You are viewing a plain text version of this content. The canonical link for it is here.
Posted to issues@spark.apache.org by "Marcelo Vanzin (JIRA)" <ji...@apache.org> on 2014/12/13 00:57:13 UTC
[jira] [Created] (SPARK-4834) Spark fails to clean up cache / lock
files in local dirs
Marcelo Vanzin created SPARK-4834:
-------------------------------------
Summary: Spark fails to clean up cache / lock files in local dirs
Key: SPARK-4834
URL: https://issues.apache.org/jira/browse/SPARK-4834
Project: Spark
Issue Type: Bug
Components: Spark Core
Affects Versions: 1.2.0
Reporter: Marcelo Vanzin
This issue was caused by https://github.com/apache/spark/commit/7aacb7bfa.

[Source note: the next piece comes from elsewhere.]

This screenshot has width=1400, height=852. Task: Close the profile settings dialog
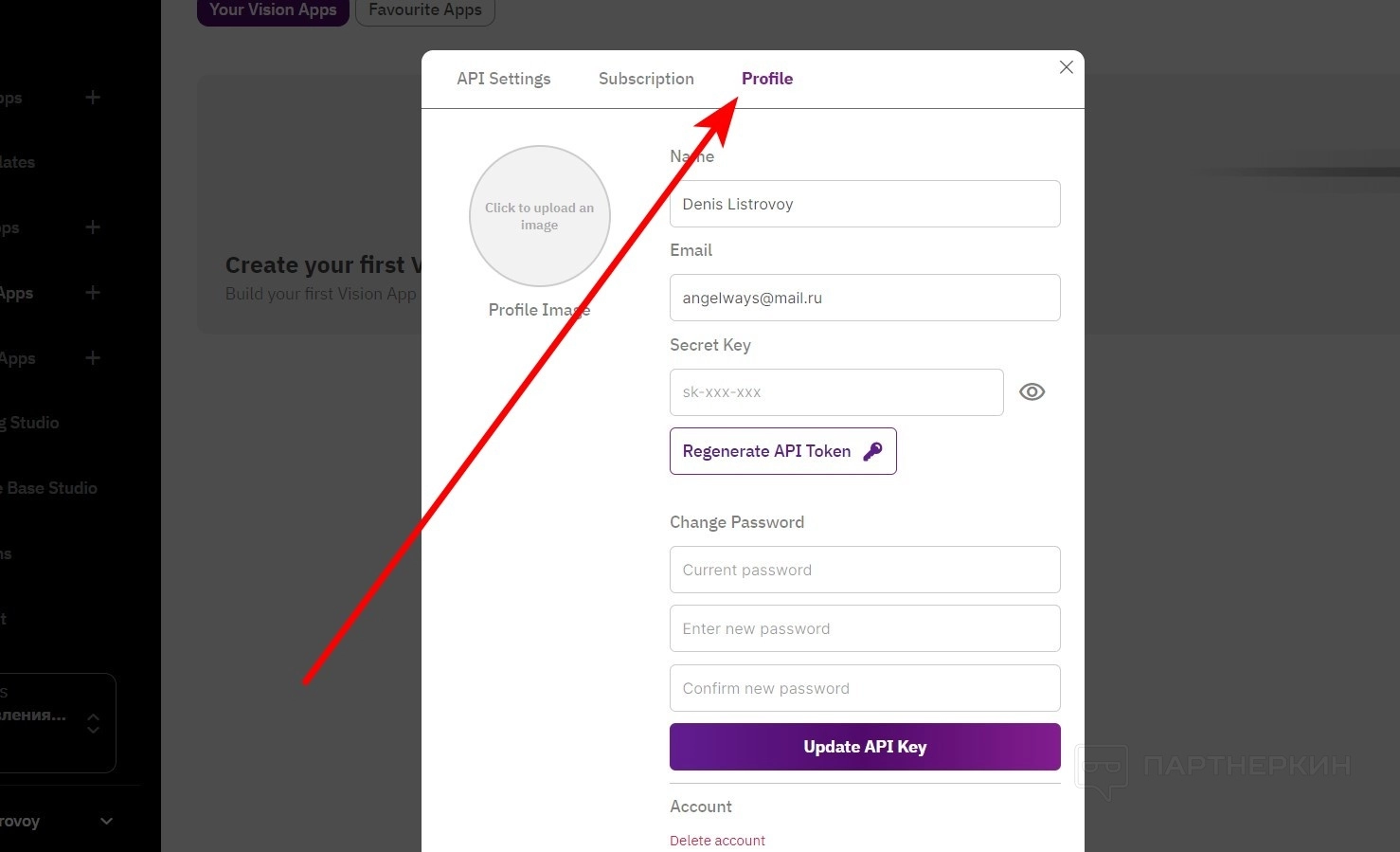(x=1066, y=67)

That change shares downloaded jar / files among multiple executors running on the same host by using a lock file and a cache file for each file the executor needs to download. The problem is that these lock and cache files are never deleted.
On Yarn, the app's dir is automatically deleted when the app ends, so no files are left behind. But on standalone, there's no such thing as "the app's dir"; files will end up in "/tmp" or in whatever place the user configure in "SPARK_LOCAL_DIRS", and will eventually start to fill that volume.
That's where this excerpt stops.